Figure 1.3 – Scaling options for Spark pools in Azure Synapse

Figure 1.3 – Scaling options for Spark pools in Azure Synapse

More and more, we even see automatic scaling for compute components, such as in Spark clusters (as shown in the preceding screenshot). You can decide on lower and upper limits for the cluster to instantly react on computational peaks when they occur during a computation. The clusters will even go into hibernation mode if there is no computation going on. This can also be accomplished with the database technology that makes up the Modern Data Warehouse, for example, on Microsoft Azure.

As soon as a database is not experiencing high demand, you can scale it back down to a minimum to keep it working and answer random requests. Or, if it is not needed at all, you just switch it off and avoid any compute costs during that time. This comes in handy when you're working in development or test systems, or databases that are created for certain purposes and aren't needed 24/7. You can even do this with your production systems, which are only used during office times for an ELT/ETL load.

Hyperscaler cloud vendors don't limit you in terms of the amount and formats of data you can put into your storage service. They also often offer different storage tiers, where you can save money by deciding how much data needs to be in hot mode, a slightly more expensive mode for recurring read/write access, or "cool" mode, which is cheaper for longer periods without access. Even archive modes are available. They are the cheapest modes and intended for data that must be kept but will be accessed only in rare cases.

Cloud storage systems act just like a hard drive would in your laptop, but with far greater capacity. Looking at a Modern Data Warehouse that wants to access the storage, you would need sufficient performance when writing to or reading from such a storage. And performance is always worked on at the big cloud vendors.

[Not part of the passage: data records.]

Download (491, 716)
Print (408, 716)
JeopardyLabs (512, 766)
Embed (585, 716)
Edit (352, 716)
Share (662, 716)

Talking about Azure specifically, many measures are taken to improve performance, but also stability and reliance. One example is the fact that files are tripled and spread over different discs in the data center; they are also split into blocks, such as on HDFS, for parallel access and performance gains. This, with other, far more sophisticated techniques, increases the reading speed for analysis significantly and adds to the stability, availability, and reliability of the system.

The cloud vendors, with their storage, computational capabilities, and the elasticity of their service offerings, will lay the foundation for you to build successful and financial competitive systems. The nature of the pay-as-you-go models will make it easy for you to get started with a cloud project, pursue a challenge, and succeed with a good price/performance ratio. And, looking at the PaaS offerings, a project can be equipped with the required components in hours instead of weeks or even months. You can react, when the need arises, instead of purchasing new hardware and software over lengthy processes. If a project becomes obsolete or goes down the wrong path for any reason, deleting the related artifacts and eliminating the related cost can be done very easily.

Cloud technology can help you get things done more quickly, efficiently, and at a far lower cost. We will be talking about the advantages of cloud security later in this book.